Issues with custom matchers for NER

Hi!

I'd like to ask a question concerning custom matchers' usage for training custom NER model. I created a jsonl file with my matchers and for most cases it works perfectly fine but I have 2 edge cases that I would need some further advice with:

  1. Usage of regex. I would like to extract numbers from sentences such as "Value of X is less than 5", or "Value of Y is more than 10", where 5 would be labeled as BELOW and 10 would be labeled as ABOVE. To do this, I created the following regular expressions:

a) (?<=less than).?(\d*.)?\d+
b) (?<=more than).?(\d*.)?\d+

I tested them on https://regexr.com/ and they seem to work as I'd like them to work. It resulted in the following lines in the file with my custom matchers:

{"label": "BELOW", "pattern": [{"text": {"regex": "(?<=less than).?(\d*\.)?\d+"}}]}
{"label": "ABOVE", "pattern": [{"text": {"regex": "(?<=more than).?(\d*\.)?\d+"}}]}

When I try to run my ner.manual with those custom matcher I get the following error:

ValueError: Invalid JSON on line 68: {"label": "BELOW", "pattern": [{"text": {"regex": "(?<=less than).?(\d*\.)?\d+"}}]}

It seems that the issue is with the regex itself because when I try to use a simpler one (such as (abc)) it works without any issue. Do you have any idea what could help in my case? I'd be grateful for some advice!

  1. Entities based on a list of potential keywords. I'd like to catch the units in my text and label them as UNIT. I have a list of potential units that may appear in my texts, let's say: ["g", "ml", "g/ml", "cm", ... , "kg"].
    My issue is that sometimes, although I have a longer unit in the text (lets say g/ml) only "g" is selected as UNIT because "g" is also a unit from my list. Is there any workaround for that? Does the order in the list matter? Or maybe I could use some parameter that would take the longer entity if two of them can be potentially selected?

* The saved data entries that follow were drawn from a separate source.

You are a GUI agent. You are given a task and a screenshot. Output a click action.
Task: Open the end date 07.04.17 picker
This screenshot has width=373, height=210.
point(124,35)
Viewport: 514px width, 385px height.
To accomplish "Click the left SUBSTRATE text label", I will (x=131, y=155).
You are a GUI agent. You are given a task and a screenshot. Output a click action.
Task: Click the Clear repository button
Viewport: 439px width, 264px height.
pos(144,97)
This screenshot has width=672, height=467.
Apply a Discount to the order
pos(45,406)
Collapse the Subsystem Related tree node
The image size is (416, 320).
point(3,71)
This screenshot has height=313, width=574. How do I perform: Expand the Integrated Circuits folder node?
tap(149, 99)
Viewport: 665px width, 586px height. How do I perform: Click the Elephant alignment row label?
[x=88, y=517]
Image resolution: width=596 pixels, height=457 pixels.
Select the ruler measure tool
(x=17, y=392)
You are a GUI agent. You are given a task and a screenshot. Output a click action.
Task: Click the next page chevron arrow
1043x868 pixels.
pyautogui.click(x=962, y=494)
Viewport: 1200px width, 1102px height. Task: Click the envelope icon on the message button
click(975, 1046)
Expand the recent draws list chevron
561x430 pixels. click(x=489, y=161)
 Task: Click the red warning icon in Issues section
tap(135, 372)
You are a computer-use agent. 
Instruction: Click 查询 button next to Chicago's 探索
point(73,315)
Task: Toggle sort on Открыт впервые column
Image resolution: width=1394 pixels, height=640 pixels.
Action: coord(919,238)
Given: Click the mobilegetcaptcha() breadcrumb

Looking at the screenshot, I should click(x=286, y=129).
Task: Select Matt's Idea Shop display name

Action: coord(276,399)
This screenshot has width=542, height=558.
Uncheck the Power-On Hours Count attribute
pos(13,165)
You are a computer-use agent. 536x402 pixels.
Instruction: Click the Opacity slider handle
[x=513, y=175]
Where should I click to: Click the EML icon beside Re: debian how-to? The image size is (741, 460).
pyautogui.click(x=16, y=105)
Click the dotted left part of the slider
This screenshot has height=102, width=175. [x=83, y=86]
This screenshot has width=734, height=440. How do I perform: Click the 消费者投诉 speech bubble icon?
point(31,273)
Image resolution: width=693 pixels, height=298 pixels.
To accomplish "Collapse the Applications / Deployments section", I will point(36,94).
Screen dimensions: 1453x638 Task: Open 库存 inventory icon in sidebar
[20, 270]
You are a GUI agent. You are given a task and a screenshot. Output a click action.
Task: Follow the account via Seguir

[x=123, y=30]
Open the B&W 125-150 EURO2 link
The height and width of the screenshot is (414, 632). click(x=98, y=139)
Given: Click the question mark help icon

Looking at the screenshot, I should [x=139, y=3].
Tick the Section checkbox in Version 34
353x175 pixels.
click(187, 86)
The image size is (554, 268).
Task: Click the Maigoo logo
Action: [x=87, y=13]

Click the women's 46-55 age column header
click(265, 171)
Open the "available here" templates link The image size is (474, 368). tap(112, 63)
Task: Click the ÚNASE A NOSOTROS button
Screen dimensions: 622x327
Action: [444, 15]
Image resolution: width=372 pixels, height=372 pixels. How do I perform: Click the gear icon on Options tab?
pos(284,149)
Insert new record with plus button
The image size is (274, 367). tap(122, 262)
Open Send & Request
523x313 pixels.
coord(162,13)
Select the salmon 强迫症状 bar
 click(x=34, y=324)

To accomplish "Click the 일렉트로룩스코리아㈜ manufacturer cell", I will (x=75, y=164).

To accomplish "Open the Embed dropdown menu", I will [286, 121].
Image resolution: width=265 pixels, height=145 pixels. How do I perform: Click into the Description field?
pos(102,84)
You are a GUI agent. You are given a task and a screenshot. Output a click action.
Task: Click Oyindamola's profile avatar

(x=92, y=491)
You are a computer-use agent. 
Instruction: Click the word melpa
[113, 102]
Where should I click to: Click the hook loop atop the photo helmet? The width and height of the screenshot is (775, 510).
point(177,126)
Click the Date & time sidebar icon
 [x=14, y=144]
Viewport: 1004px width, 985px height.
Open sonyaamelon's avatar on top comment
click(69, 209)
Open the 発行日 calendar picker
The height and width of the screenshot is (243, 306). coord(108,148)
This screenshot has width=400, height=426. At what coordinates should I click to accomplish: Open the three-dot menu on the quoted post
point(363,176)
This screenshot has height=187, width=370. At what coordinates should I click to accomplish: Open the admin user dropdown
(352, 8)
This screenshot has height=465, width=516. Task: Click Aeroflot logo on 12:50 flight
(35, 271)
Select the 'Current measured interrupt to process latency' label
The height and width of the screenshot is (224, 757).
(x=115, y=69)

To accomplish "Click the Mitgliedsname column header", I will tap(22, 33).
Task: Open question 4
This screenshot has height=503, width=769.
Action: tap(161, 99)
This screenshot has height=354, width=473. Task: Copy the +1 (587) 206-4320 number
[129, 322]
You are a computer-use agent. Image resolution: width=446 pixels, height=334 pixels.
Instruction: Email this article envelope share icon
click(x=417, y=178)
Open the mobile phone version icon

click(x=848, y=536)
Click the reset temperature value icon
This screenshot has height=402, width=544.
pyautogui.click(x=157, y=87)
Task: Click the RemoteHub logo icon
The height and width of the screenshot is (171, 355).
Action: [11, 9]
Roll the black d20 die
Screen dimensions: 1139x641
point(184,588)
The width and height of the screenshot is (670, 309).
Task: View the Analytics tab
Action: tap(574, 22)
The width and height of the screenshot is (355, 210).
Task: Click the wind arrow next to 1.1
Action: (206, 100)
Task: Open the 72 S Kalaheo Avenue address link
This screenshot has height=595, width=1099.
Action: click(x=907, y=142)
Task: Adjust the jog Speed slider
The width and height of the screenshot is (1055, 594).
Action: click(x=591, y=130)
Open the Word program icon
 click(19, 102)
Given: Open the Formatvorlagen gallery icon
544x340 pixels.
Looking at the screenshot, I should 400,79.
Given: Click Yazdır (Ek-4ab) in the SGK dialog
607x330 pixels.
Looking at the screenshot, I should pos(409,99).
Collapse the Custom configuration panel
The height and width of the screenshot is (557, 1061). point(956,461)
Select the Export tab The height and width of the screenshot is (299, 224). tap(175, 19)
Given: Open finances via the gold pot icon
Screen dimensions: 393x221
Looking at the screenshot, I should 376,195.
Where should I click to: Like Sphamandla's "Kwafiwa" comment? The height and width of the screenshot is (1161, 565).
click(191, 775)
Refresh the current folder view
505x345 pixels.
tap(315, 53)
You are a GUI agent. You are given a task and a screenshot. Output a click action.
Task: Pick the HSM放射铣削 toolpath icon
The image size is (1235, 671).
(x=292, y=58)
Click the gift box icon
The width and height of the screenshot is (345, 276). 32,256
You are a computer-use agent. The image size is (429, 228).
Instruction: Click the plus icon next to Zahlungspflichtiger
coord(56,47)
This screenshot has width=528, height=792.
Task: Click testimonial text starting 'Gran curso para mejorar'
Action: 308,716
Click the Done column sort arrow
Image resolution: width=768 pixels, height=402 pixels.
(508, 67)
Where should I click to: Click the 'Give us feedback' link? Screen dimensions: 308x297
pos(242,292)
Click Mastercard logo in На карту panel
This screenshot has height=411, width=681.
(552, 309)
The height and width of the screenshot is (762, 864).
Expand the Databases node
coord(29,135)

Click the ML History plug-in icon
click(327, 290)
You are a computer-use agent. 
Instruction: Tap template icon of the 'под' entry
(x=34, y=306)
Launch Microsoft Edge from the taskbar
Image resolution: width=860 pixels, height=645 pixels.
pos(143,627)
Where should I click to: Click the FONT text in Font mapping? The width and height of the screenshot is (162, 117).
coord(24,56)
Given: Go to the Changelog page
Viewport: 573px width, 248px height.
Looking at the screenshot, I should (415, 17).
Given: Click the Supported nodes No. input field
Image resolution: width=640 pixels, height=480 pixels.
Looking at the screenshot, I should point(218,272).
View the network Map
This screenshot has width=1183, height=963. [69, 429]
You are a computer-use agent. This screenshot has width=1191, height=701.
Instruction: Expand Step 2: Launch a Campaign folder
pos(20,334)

Thank you for your help in advance! :slight_smile:

Hi @Alicja ! Welcome to the support forum! Let me answer the first question:

  1. Your regex is correct, but you just need to escape the backslash \ in JSON. You can use some JSON Validators online (like https://jsonlint.com/) to further verify. I went ahead and tried one of your patterns:
{
	"label": "BELOW",
	"pattern": [{
		"text": {
			"regex": "(?<=less than).?(\\d*\\.)?\\d+"
		}
	}]
}

Note the double backslash at the top. If you're doing this programmatically, you might want to try using the re.escape function:

import re
escaped = re.escape(a_string)
1 Like

Thank you @ljvmiranda921! I tried to apply your suggestion but, unluckily, it still doesn't work. Again, no errors, but the numbers are not detected as entities (see an example below):

image

Hi @akocienia ,

So what happens here is that the detected tokens are actually ["50", "%"], and a pattern that describes one token with a regex wouldn't match. I'd recommend that you write a pattern that covers both.

It might also be useful to implement your own matching logic using regex over the whole text (Create new entities from regex - #3 by ines) . Just ensure that you won't have any overlapping spans :slight_smile:

The advantage of the latter approach is that you have total control of the implementation logic, and write some heuristics where, for example, you only take the longest span if there are any overlaps.

1 Like

Hi @ljvmiranda921!

Thanks for your answer. I'm not sure I understand you properly. In the text, there is a space between "50" and "%". I'd like to have them as separate entities, where "50" is ABOVE and "%" is UNIT. Those entities are not overlapping. I have a separate custom matcher for units which is not connected to the actual value before the unit. Is there any way to make it work?